/---

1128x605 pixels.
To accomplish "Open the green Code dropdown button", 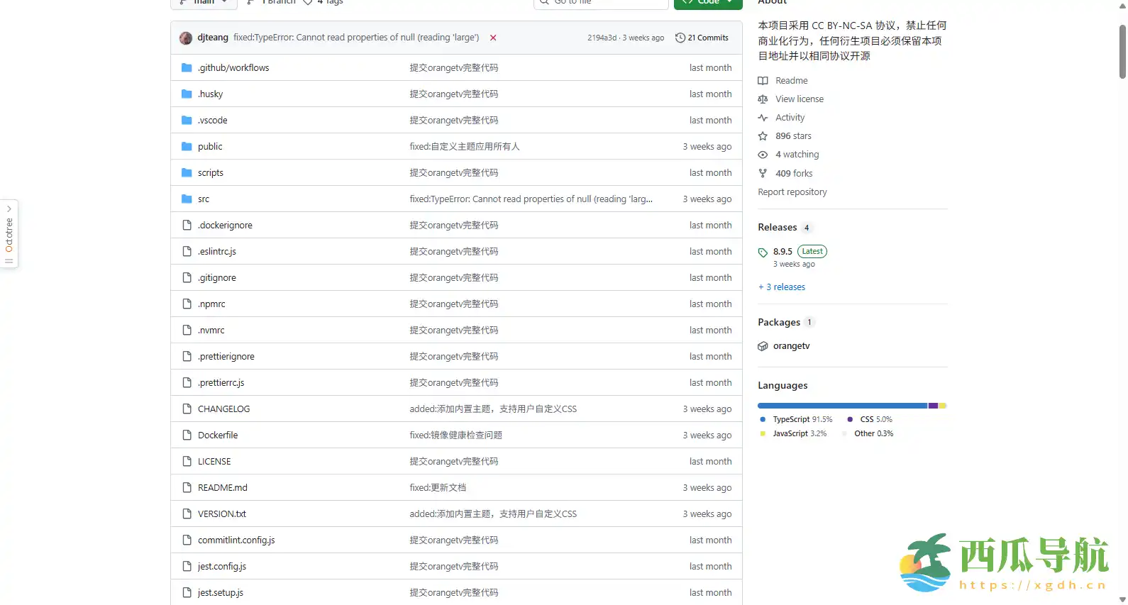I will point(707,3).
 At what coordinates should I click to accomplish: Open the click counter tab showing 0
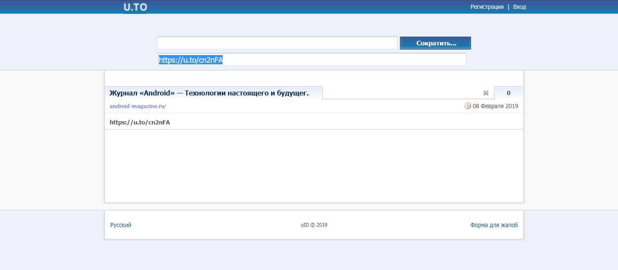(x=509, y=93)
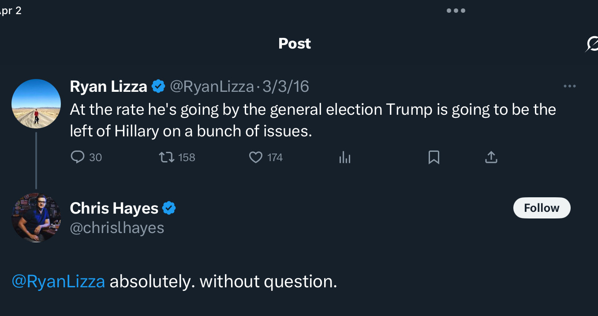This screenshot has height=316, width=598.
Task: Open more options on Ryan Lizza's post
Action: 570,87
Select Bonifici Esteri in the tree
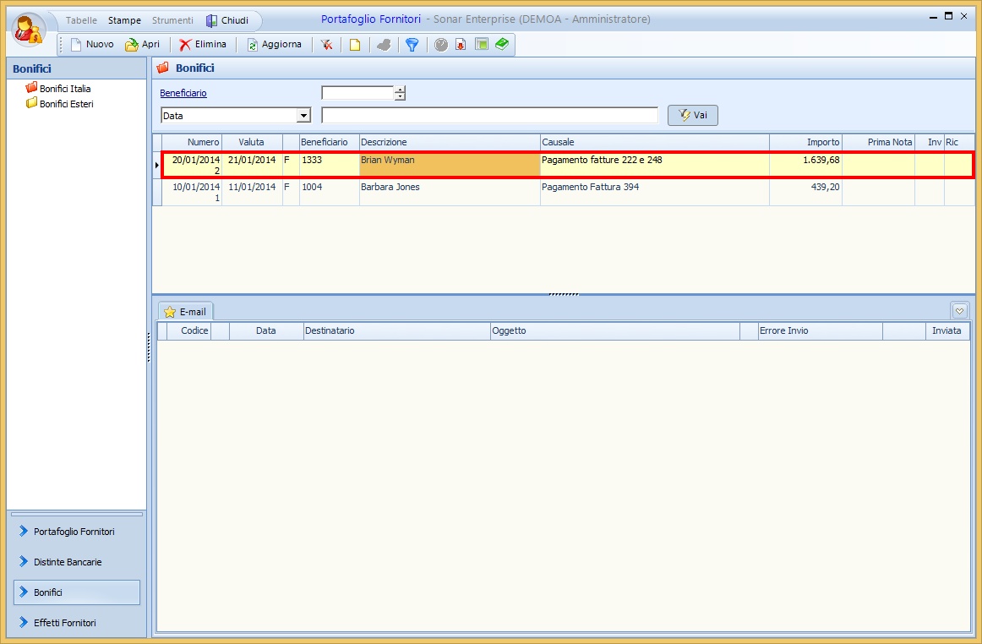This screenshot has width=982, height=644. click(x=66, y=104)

\---

• TASK BRIEF
From the line holding "At what coordinates" to the final line of the data above, give each line again exactly, both ends included, and drop the pictures.

• RESULT OF THE EXERCISE
 At what coordinates should I click to accomplish: Open the click counter tab showing 0
(x=509, y=93)
This screenshot has height=316, width=598.
Task: Open more options on Ryan Lizza's post
Action: 570,87
Select Bonifici Esteri in the tree
This screenshot has width=982, height=644. click(x=66, y=104)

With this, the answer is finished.